**EXERCISE AIM**.
Read the listing below and copy out each line where the word "Sign" occurs.

Content starts

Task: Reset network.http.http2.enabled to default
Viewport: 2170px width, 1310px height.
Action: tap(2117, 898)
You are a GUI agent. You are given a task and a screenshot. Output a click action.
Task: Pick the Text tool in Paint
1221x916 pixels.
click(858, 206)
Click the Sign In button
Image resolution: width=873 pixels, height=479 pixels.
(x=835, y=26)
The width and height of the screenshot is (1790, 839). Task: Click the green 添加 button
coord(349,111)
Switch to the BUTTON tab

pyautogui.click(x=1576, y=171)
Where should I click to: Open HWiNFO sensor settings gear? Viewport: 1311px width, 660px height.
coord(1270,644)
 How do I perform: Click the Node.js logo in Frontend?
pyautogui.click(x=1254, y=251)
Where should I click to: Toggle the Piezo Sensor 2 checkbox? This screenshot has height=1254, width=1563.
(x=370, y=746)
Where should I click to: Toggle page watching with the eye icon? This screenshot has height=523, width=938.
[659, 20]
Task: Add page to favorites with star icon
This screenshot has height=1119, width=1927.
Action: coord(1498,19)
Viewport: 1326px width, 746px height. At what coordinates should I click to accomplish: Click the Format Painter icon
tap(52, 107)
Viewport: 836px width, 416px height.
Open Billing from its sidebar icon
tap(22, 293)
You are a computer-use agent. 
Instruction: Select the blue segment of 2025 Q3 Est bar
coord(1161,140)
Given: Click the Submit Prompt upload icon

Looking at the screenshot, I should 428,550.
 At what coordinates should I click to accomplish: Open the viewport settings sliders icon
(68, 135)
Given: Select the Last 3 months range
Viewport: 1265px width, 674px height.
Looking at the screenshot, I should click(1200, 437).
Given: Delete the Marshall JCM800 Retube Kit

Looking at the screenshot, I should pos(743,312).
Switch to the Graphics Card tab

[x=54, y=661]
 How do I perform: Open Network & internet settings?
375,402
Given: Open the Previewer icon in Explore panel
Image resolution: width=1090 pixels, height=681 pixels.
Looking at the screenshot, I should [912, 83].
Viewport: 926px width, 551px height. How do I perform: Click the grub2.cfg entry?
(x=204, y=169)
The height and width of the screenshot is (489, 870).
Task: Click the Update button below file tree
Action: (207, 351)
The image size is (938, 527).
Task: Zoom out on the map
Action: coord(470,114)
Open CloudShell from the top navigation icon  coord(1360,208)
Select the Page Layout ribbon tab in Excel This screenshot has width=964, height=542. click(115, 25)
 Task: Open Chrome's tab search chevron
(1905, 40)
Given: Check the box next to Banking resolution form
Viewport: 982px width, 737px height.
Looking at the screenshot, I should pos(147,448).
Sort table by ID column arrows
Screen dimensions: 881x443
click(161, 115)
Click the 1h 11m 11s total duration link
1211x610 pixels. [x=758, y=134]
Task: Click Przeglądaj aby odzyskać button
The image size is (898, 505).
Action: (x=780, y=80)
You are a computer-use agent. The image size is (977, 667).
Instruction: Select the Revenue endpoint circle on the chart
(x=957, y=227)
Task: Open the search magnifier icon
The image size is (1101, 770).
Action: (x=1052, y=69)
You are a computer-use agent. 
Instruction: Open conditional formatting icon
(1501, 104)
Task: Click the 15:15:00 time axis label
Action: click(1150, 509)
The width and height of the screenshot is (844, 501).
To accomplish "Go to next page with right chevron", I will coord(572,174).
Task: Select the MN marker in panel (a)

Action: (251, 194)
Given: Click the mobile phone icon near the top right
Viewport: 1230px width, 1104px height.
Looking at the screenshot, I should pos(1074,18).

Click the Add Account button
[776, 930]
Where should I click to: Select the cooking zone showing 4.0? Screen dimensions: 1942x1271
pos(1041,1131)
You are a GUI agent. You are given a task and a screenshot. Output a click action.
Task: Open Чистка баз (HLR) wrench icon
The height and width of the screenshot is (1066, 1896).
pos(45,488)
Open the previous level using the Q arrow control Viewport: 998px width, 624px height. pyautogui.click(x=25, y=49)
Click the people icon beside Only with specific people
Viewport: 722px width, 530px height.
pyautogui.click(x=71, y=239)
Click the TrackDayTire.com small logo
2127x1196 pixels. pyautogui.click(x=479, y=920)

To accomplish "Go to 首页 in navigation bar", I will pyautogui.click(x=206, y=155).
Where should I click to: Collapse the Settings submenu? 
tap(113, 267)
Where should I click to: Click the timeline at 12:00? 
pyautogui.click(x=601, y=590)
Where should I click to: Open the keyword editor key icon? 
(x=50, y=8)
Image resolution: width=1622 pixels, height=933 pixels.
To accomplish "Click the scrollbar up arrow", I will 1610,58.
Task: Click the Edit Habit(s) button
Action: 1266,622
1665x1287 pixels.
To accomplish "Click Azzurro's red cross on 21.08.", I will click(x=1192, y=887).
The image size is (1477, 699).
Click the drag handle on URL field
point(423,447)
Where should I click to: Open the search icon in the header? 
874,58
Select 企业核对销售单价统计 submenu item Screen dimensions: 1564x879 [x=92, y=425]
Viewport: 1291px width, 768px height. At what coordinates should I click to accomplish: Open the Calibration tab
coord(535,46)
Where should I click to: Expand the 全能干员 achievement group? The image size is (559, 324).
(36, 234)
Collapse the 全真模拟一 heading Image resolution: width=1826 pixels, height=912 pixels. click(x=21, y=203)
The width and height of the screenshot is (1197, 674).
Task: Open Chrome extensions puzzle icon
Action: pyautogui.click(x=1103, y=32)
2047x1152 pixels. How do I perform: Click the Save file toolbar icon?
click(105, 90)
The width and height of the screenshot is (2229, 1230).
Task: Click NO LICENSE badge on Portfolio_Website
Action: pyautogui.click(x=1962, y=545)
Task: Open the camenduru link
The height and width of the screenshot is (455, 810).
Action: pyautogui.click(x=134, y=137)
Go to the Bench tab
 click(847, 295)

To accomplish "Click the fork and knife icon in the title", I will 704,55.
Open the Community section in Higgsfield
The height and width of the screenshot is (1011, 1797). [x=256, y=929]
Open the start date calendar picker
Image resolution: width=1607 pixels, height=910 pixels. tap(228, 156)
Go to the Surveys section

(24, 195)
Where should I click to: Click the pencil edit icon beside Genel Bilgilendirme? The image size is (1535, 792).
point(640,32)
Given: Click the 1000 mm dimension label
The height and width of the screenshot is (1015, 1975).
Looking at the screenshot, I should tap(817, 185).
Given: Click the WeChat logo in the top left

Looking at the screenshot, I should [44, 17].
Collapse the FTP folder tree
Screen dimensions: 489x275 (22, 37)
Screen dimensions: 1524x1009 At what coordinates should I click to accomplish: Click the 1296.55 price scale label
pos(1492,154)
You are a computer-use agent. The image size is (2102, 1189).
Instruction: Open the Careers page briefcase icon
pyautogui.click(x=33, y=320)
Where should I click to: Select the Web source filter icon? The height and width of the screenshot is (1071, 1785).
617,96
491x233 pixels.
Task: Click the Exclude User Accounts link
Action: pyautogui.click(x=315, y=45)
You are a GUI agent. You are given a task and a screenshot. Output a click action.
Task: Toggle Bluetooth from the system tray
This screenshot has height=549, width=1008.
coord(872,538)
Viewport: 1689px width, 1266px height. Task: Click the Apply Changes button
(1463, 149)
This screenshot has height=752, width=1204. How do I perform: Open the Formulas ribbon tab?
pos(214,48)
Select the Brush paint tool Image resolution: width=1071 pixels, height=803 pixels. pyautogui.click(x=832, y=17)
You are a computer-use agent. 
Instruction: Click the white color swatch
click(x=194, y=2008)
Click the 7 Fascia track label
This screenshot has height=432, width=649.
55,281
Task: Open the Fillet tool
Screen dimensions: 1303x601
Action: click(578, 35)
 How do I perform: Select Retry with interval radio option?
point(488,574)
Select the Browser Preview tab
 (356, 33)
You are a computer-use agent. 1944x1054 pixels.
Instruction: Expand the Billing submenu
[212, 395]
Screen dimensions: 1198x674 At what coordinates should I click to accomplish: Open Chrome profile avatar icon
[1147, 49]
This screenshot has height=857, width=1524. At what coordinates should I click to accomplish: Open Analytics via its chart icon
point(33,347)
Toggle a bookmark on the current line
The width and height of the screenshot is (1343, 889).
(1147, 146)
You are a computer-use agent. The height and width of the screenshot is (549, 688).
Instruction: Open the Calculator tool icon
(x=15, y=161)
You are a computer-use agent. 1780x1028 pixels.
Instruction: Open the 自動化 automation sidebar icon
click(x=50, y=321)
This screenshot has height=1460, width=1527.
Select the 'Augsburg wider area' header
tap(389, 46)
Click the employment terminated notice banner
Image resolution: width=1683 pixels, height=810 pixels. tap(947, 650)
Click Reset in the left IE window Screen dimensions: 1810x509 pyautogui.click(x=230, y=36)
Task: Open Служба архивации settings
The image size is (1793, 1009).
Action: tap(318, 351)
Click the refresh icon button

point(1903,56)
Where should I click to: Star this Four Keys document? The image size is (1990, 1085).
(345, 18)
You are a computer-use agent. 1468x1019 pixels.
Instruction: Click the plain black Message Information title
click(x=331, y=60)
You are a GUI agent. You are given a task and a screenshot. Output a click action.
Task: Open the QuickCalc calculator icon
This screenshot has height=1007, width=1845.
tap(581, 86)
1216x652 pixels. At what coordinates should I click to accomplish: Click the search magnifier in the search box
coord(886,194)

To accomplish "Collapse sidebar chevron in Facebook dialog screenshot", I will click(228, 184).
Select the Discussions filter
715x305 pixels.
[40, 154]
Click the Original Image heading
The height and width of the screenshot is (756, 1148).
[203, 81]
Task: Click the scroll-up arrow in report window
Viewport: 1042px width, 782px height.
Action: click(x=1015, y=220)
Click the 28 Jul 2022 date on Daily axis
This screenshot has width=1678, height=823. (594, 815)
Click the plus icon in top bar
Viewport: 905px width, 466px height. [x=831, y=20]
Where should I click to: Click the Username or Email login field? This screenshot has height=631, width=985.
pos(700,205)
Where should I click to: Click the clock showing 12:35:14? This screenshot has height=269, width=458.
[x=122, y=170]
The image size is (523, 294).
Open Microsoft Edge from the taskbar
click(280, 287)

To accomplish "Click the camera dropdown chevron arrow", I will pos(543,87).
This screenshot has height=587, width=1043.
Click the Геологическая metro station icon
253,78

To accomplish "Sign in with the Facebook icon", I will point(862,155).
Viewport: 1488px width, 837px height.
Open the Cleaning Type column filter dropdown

Content ends

**YOUR SOLUTION**.
Click the Sign In button
To accomplish "Sign in with the Facebook icon", I will point(862,155).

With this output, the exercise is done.